Court Opinion

ID: 5573102
Source: CourtListenerOpinion
Date Created: 2022-01-11 01:16:54.395835+00
Date Added: 2024-06-11T08:35:49.840640
License: Public Domain

Lamar, J.
(after stating the foregoing facts.) The petition for injunction was brought not against the company claiming to be the owner of the strip, but against the persons actually engaged in the work of blasting and digging. Its deed, therefore, ought
*476not to be construed in a case to which it is not a party, unless such construction is necessary to determine the question raised on the application for temporary injunction. It is enough to say that an inspection of the deed shows that it was necessary to resort to. parol evidence to determine what land was conveyed, by fixing the point where the road was to enter and leave the land of Cannon, and also where the bed of the track was to lie.

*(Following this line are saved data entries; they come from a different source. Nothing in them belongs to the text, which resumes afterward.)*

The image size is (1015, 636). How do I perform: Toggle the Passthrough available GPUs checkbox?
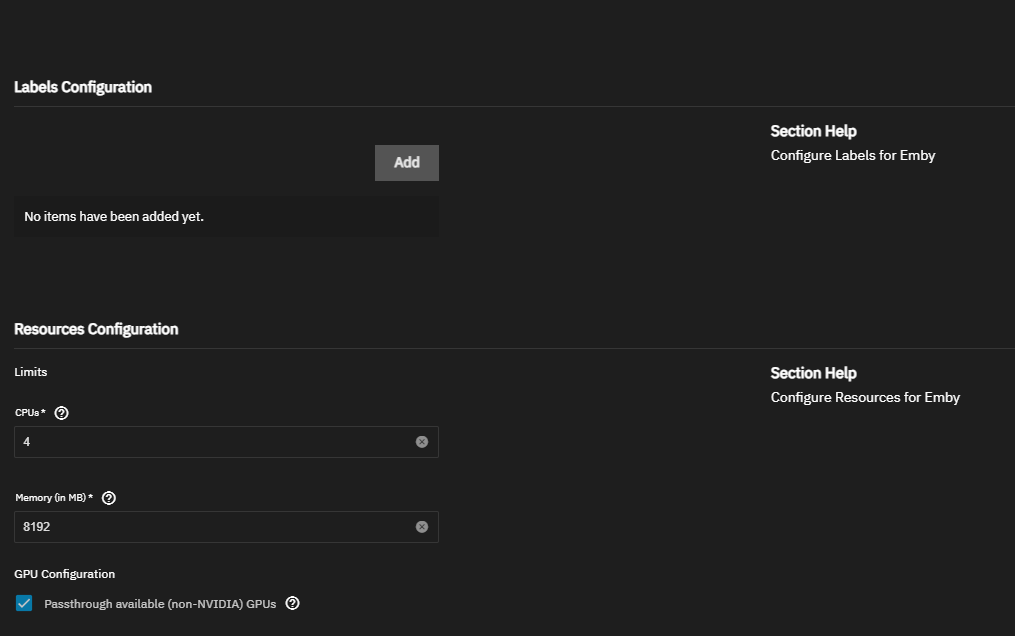(x=24, y=604)
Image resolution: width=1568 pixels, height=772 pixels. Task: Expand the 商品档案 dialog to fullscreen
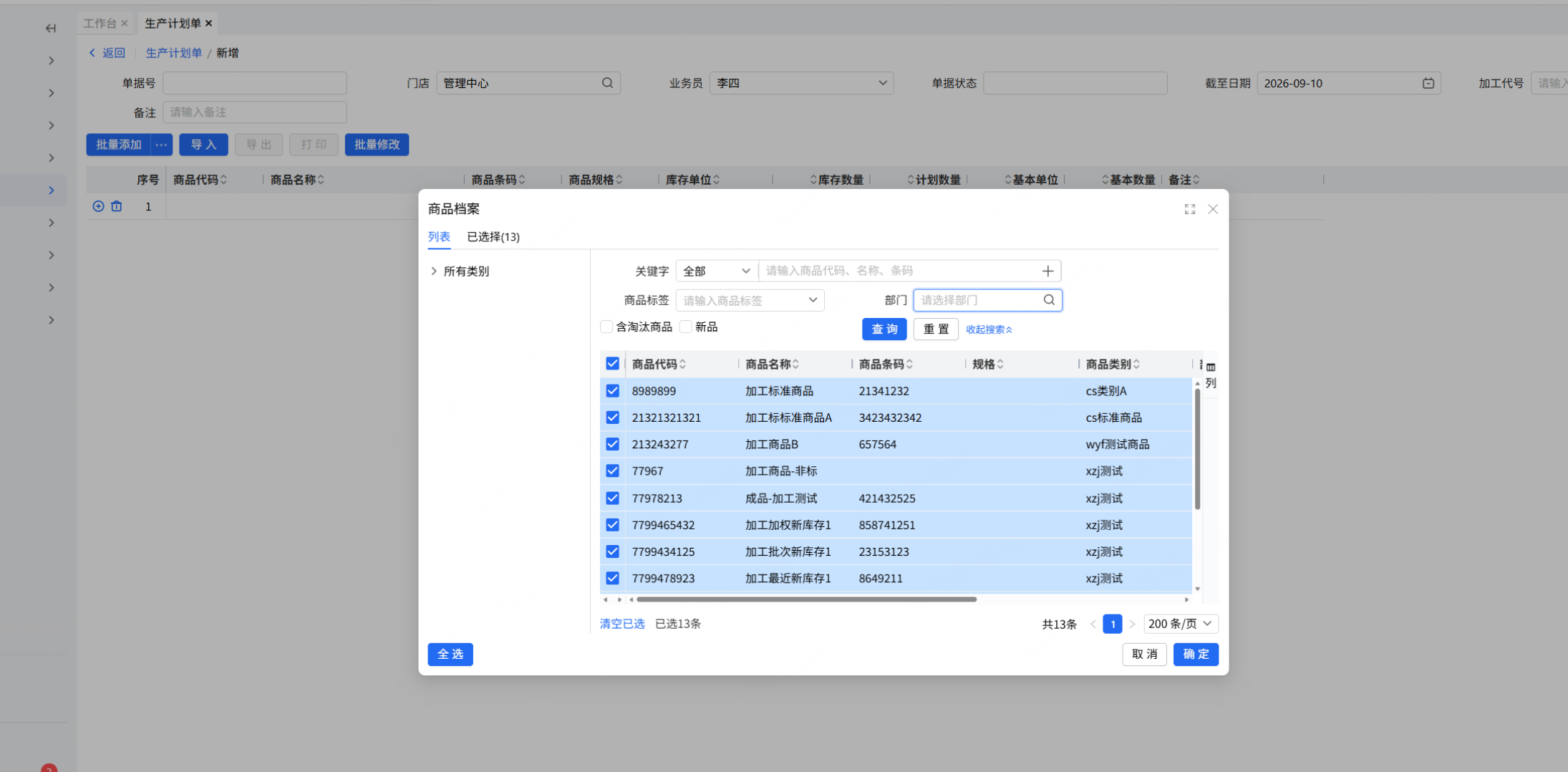click(x=1190, y=209)

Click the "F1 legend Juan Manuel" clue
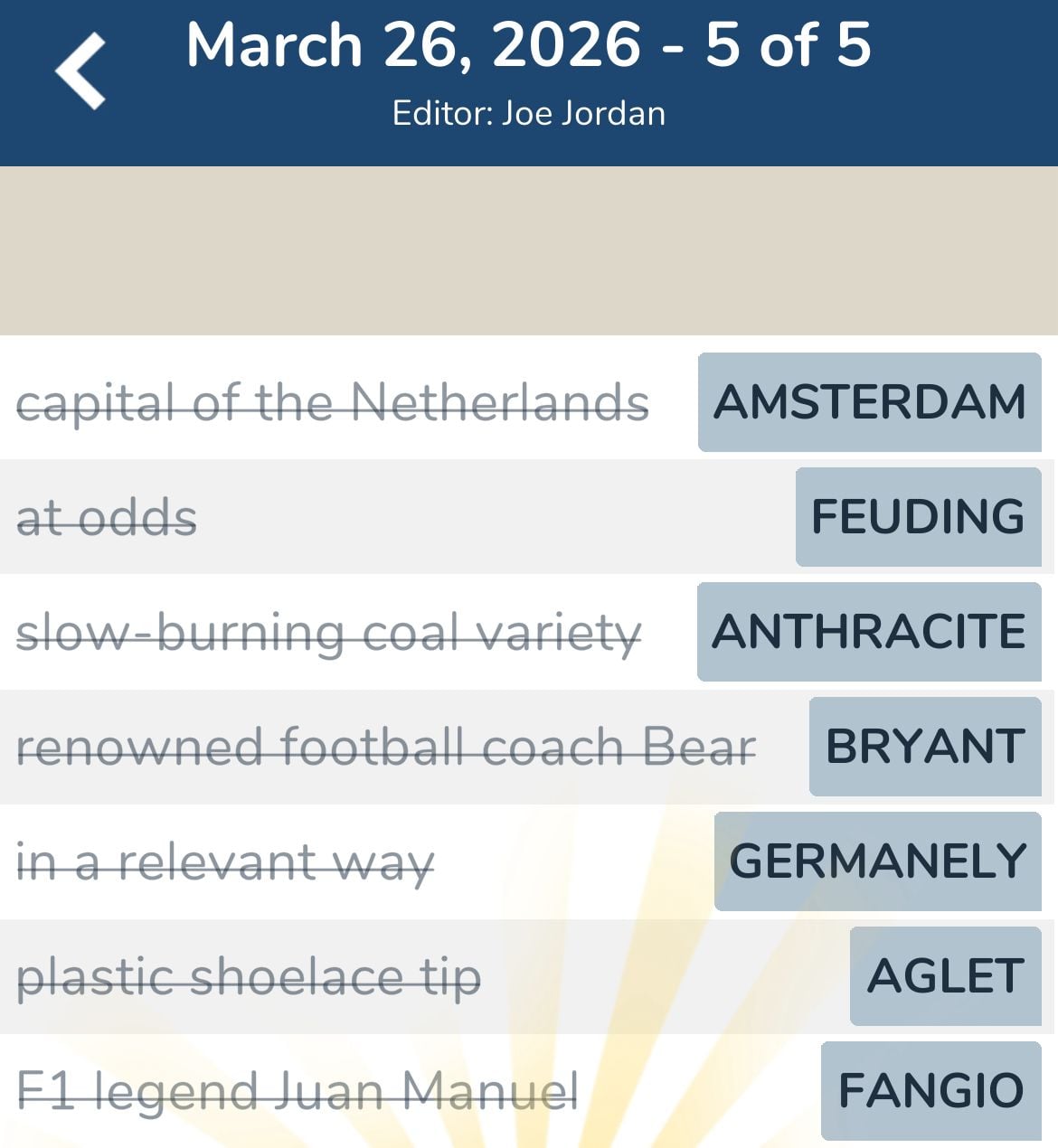tap(298, 1091)
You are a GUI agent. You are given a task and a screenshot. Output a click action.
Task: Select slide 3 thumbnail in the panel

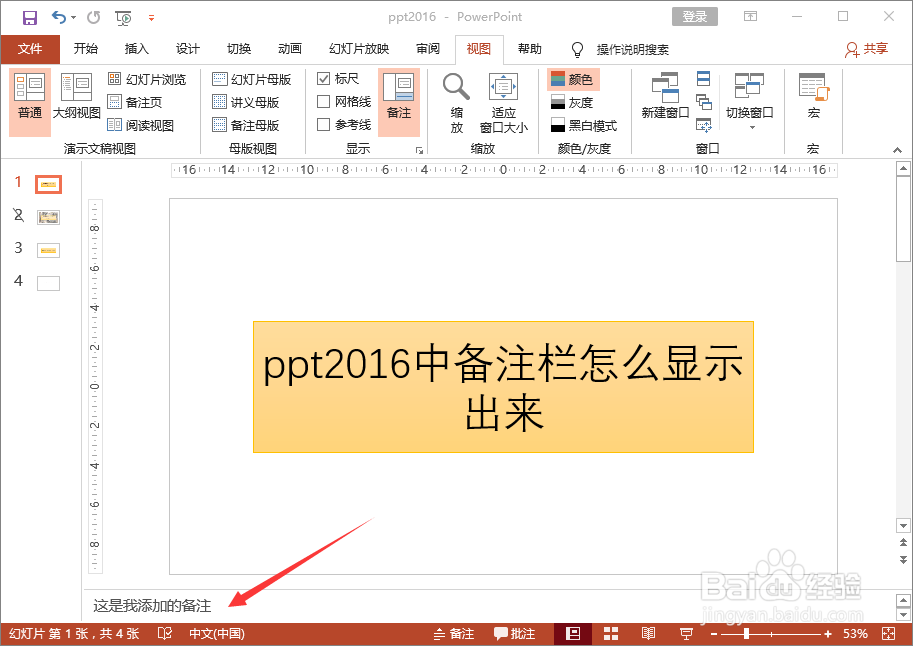click(x=47, y=249)
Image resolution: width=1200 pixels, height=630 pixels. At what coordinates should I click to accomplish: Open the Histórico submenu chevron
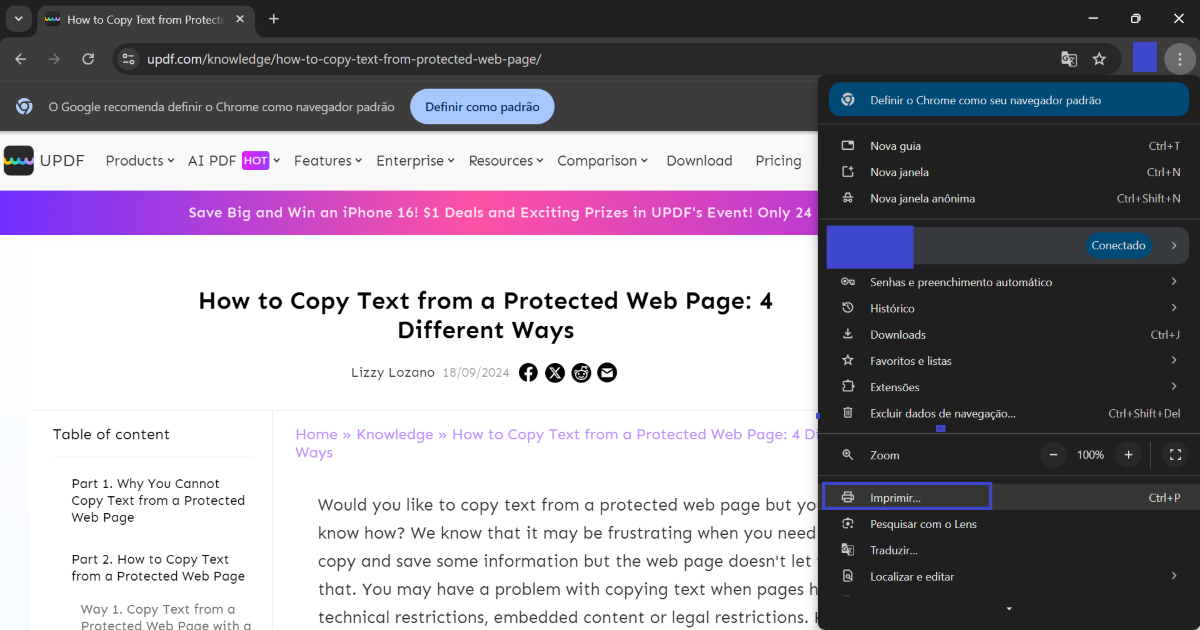[1174, 308]
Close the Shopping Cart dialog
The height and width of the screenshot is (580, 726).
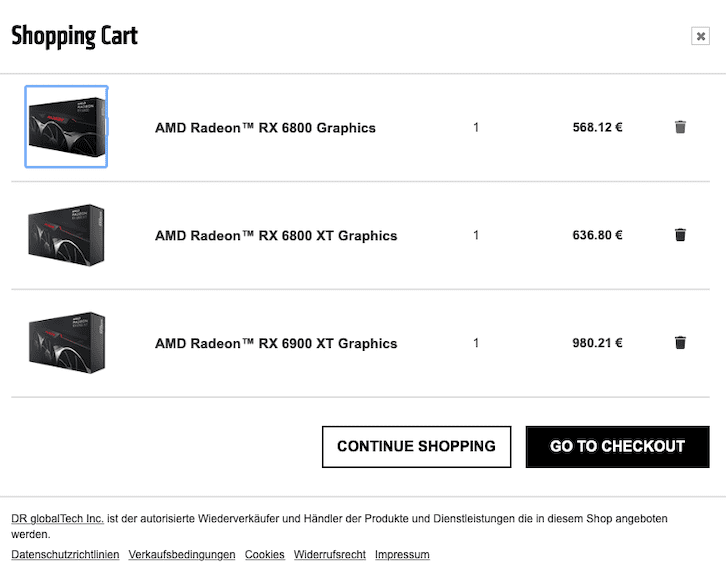[700, 37]
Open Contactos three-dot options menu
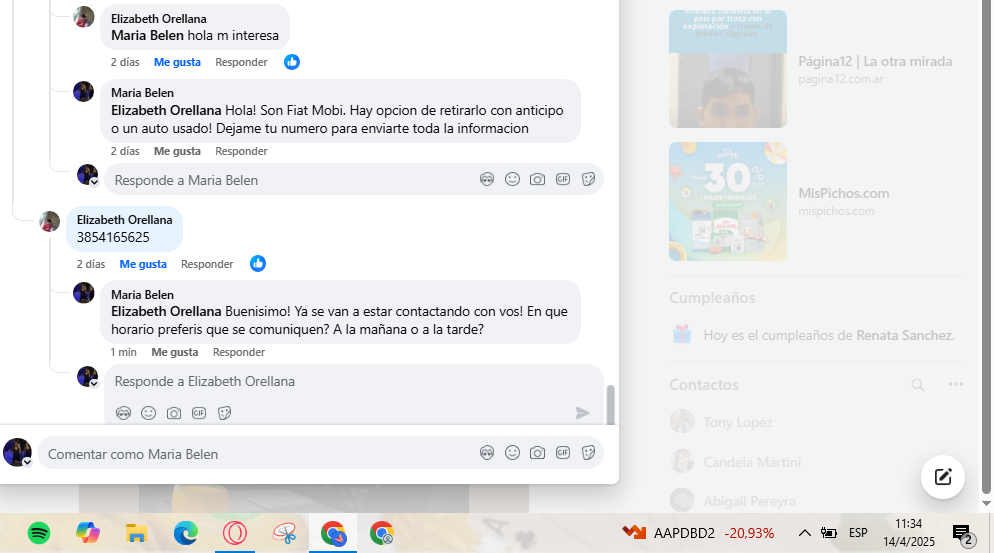Viewport: 994px width, 553px height. 956,384
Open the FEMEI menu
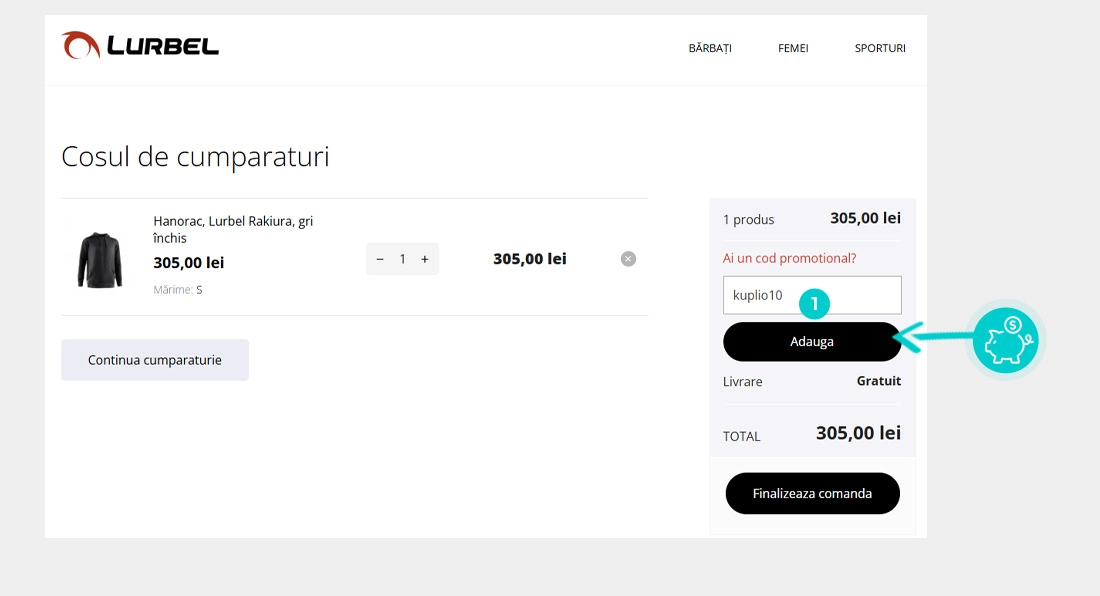Viewport: 1100px width, 596px height. click(793, 48)
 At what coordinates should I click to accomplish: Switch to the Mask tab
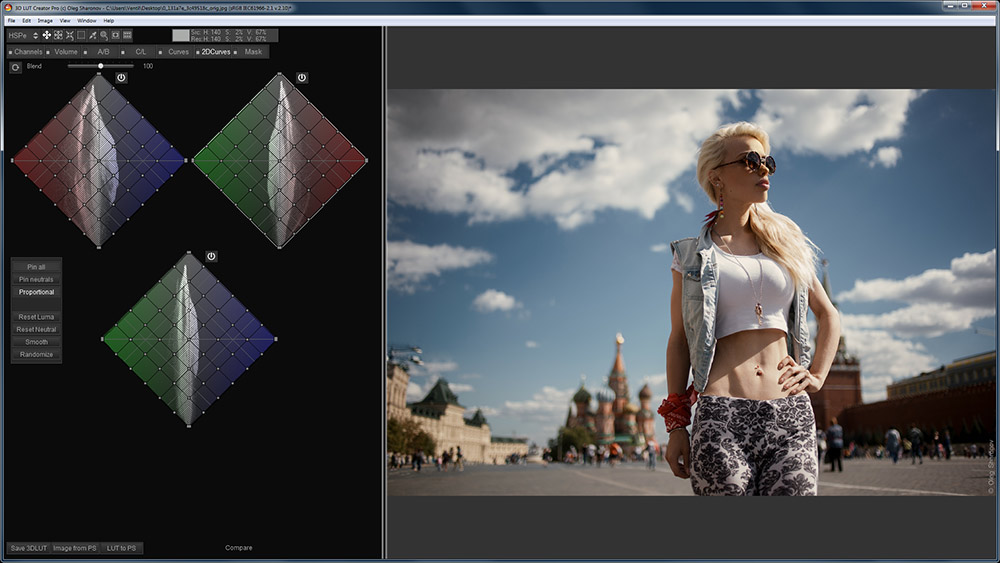coord(253,51)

The evidence on this issue being conflicting, the case comes within the well-settled rule that this court will not interfere with the finding of the chancellor on disputed facts. The same is true as to the finding that Ginn was a resident of Rabun county. While he claimed to live in Bartow, there was evidence that he was unmarried ; that he had no fixed place of abode, and was engaged in a business which caused a frequent change of residence. It appeared that the partnership property had been returned for taxation in Rabun, and that Ginn for some reason was there charged on the books with a poll-tax. This was sufficient to support a finding that he was a transient person within the meaning of the Civil Code, § 1825, and might as to third persons be deemed temporarily domiciled in Rabun county. Watson v. R. & D. R. Co., 91 Ga. 223.

Judgment affirmed.

All the Justices concur, except Simmons, G. J., absent.